Tish is a British 2023 documentary film directed by Paul Sng. The film details the life and work of Newcastle social documentary photographer Tish Murtha. The film was critically acclaimed.

==Background==
Tish Murtha was best known for her work documenting the working-class area of Elswick, in the west end of Newcastle in the late 1970s. At that time Elswick was considered "the worst square mile in England" for its poverty and deprivation. She lived in the area and was able to gain the trust of those she photographed. Her series Youth Unemployment and Elswick Kids were particularly important in bringing her work to a wider audience. After a period living and working in London in the mid-1980s, she returned to Newcastle but struggled to find work and funding in the 1990s and 2000s. She died suddenly of a brain aneurysm in relative obscurity and poverty in March 2013, one day before her 57th birthday.

==Production==
Her daughter Ella Murtha is custodian of her comprehensive archive of photographs, correspondence and other material and was involved in promoting her work through exhibitions and monographs of her work. Director Paul Sng was involved in editing two books of social documentary photography; Invisible Britain: Portrait of Hope and Resilience in 2018 and The Separated Isle: Invisible Britain in 2021 and Ella Murtha wrote a blurb for him. Sng contacted Ella Murtha and asked if she had considered making a documentary about her mother. She was initially opposed to the project, but met Sng in Newcastle. They bonded over their status as only children. She has one proviso, that her mother's politics would be central to the documentary. The film was produced in the northeast of England with producer Jennifer Corcoran of Freya Films and cinematographer, Hollie Galloway from Middlesbrough.

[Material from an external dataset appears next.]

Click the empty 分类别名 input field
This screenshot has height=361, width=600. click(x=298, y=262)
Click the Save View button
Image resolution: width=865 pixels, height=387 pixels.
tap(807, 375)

The film features interviews with Ella and her family members, friends, mentors and photography contemporaries such as David Hurn and Chris Killip. There was no contemporary film footage of Murtha available, so the film features extensive use of Murtha's correspondence and writing, read by actress Maxine Peake. The film features recreations of Murtha working in her dark room, which was filmed in a disused Marks & Spencers shop in Darlington. The set had previously been used for Ricky Gervais's sitcom After Life, the sitcom's production designer Richard Drew was a fan of Murtha's work and adapted the set for the documentary. Murtha, played by Shin-Fei Chen, is only ever seen from behind in the reconstructions.

The film was part crowdfunded through a Kickstarter campaign, with £45,000 raised from 850 contributors
and £75,000 of support from Screen Scotland in association with BBC England and BBC Arts. Support was also provided from the BFI Doc Society Fund.

The film premiered, opening the Sheffield documentary festival on 14 June 2023, and went on general release in the United Kingdom on 17 November 2023.

==Reception==
The film received universally positive reviews and currently holds a 100% rating on Rotten Tomatoes from nine reviews. Writing for The Arts Desk, Graham Fuller described it as "one of the best British films of 2023". The film featured in The Guardians top 50 films of 2023 at number 46 and made number 10 on the Financial Timess best films of 2023.